Once the 11 Sept attacks were defined as an “act of war” the whole psychological shape of the event altered. If you are at war, the enemy gains a quasi-formal status. Let them remain criminals and everything is simpler, both psychologically and practically. Because the hijackers were killed, the declaration of “war” meant that another enemy had to be sought for punishment. As the Hijackers were Muslims who had operated within the USA for some time before the attack on the World Trade centre, that immediately raised a severe difficulty, namely, what to do if there were other members of the terrorist group still being active in the US. This was a hideously delicate matter even if only foreign Muslims were in the extended group, but it became infinitely more so if native born US Muslims were found to have some involvement.
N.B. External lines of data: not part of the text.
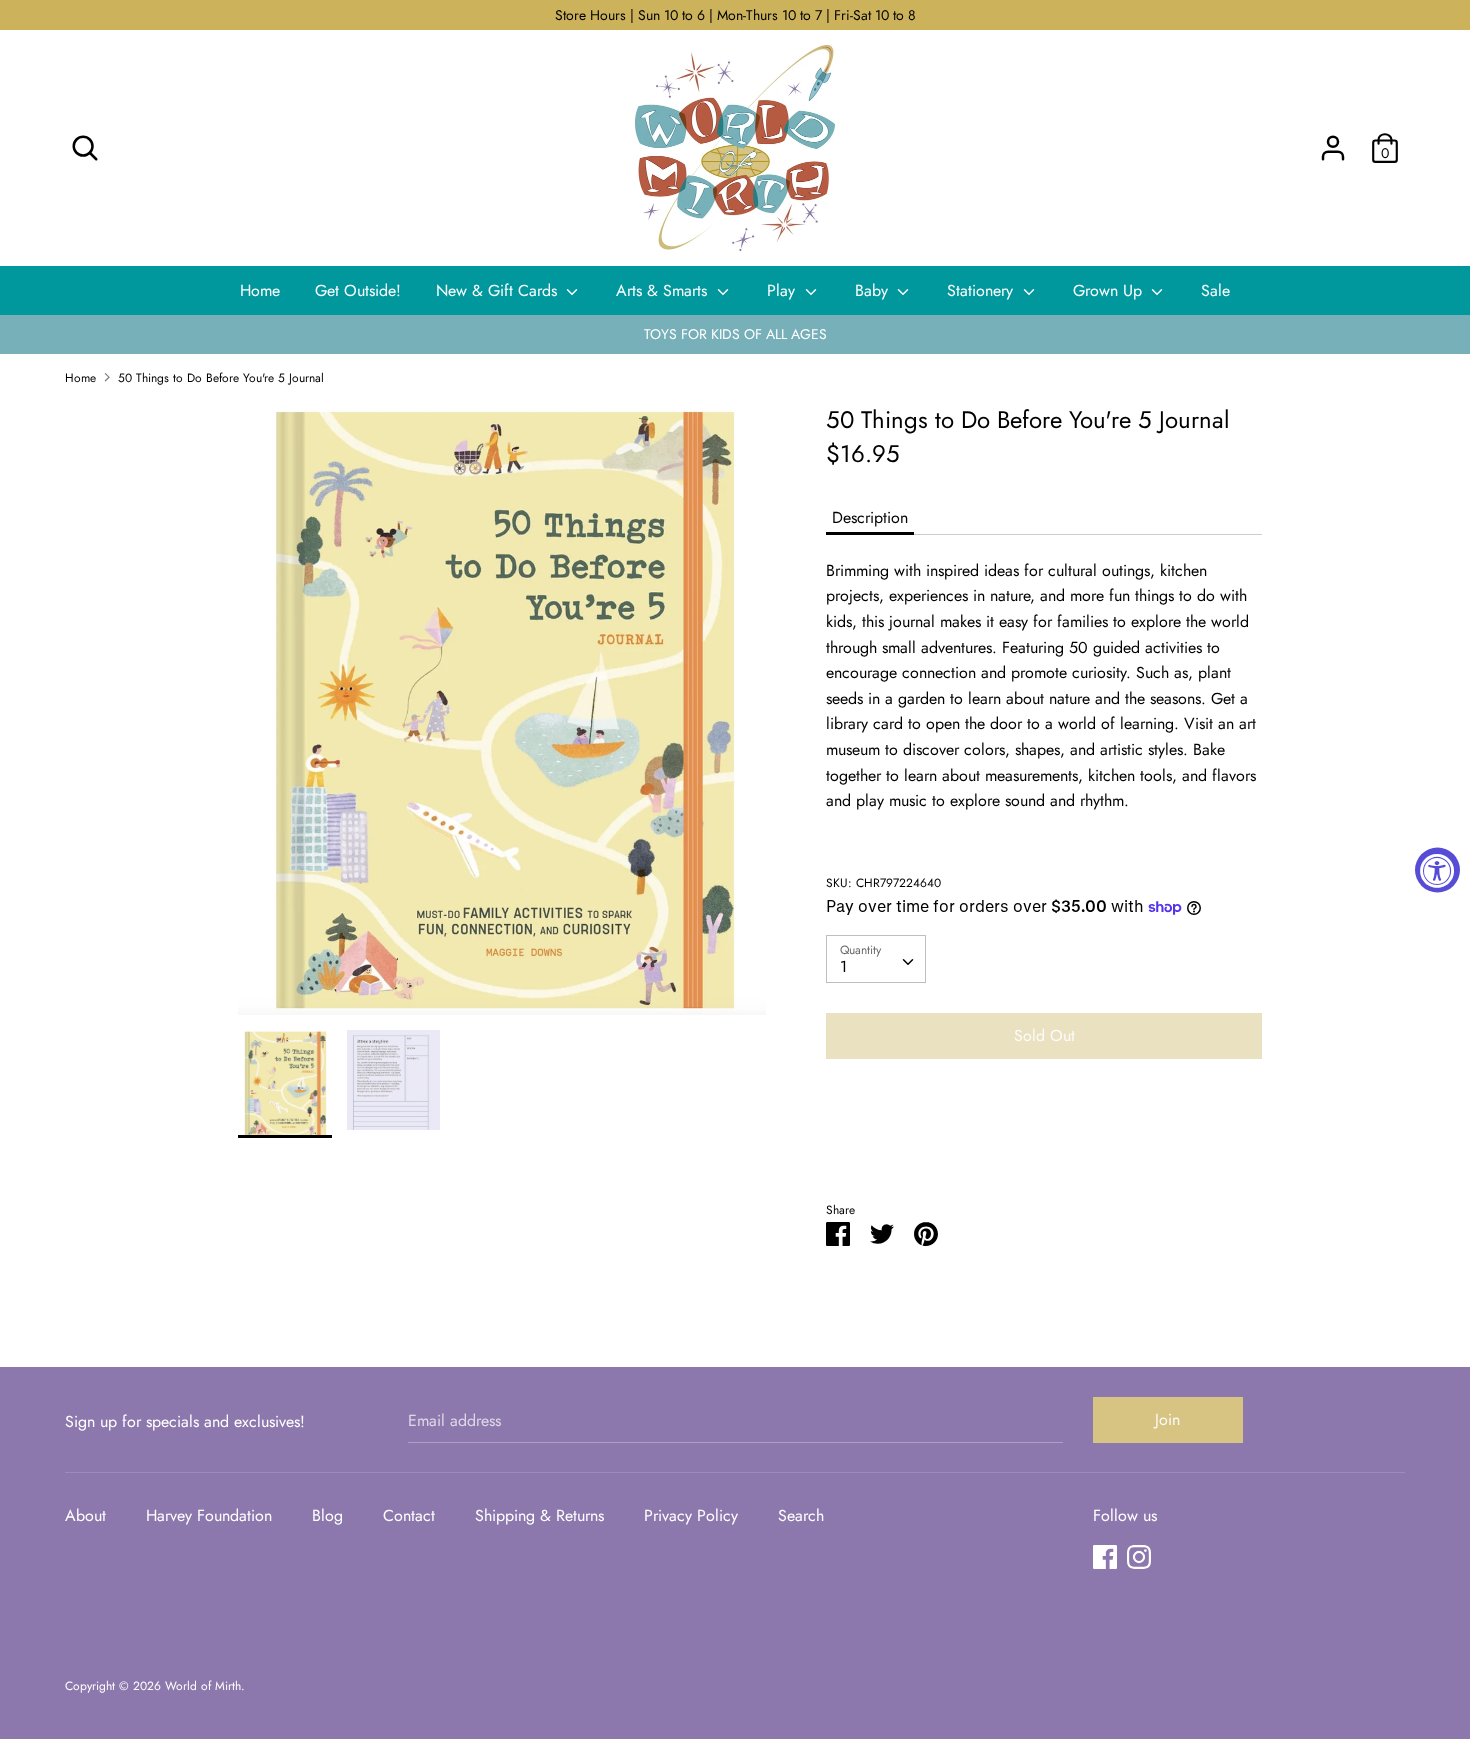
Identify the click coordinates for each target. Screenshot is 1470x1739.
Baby (874, 290)
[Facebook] (1105, 1556)
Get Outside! (358, 290)
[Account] (1333, 140)
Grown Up (1110, 290)
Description (870, 517)
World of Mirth (203, 1686)
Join (1167, 1419)
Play (783, 290)
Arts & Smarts (664, 290)
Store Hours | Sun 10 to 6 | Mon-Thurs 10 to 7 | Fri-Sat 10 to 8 (735, 15)
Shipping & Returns (539, 1515)
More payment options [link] (1044, 1143)
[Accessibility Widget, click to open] (1437, 869)
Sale (1215, 290)
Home (260, 290)
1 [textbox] (843, 966)
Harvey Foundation (209, 1515)
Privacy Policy (691, 1515)
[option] (502, 716)
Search (801, 1515)
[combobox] (876, 959)
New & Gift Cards (499, 290)
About (85, 1515)
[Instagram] (1139, 1556)
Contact (409, 1515)
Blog (327, 1515)
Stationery (982, 290)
If the arch enemy was recognised as being within the US, the US would have to act in a way which was likely to inflame all Muslims in America and probably increase racial tension generally. The immediately safer option was to choose an enemy abroad, who could be made the font of all responsibility and evil. Hence, the choice of Osama bin Laden as a demon to hate and a demon, moreover, supposedly controlling an international conspiracy aimed at destroying the West. Sherlock Homes’ arch foe, Professor Moriaty, comes irresistibly to mind.
The need for a focus of evil is still with the US Government. Only days after bin Laden’s death the Barack Obama’s National Security Adviser Tom Donilon declared al-Qaeda’s second in command Ayman al-Zawahiri to be the world’s “number one terrorist” thus providing a replacement demon to epitomise the Islamic terrorist threat (http://www.telegraph.co.uk/news/worldnews/al-qaeda/8501294/Osama-bin-Laden-dead-Ayman-al-Zawahiri-the-worlds-number-one-terrorist.html) . Because the US demonised bin Laden and his organisation, that gave him not merely immense publicity but also a greatly enhanced status and credibility amongst Muslims (and one suspects in the Third World generally), a credibility which may well be enhanced by his death. All the Muslims (and much of the non-Muslim Third World) see is a man made a martyr and hero by a country possessing more firepower and resources than any other in history. Bin Laden may well be more dangerous dead than alive.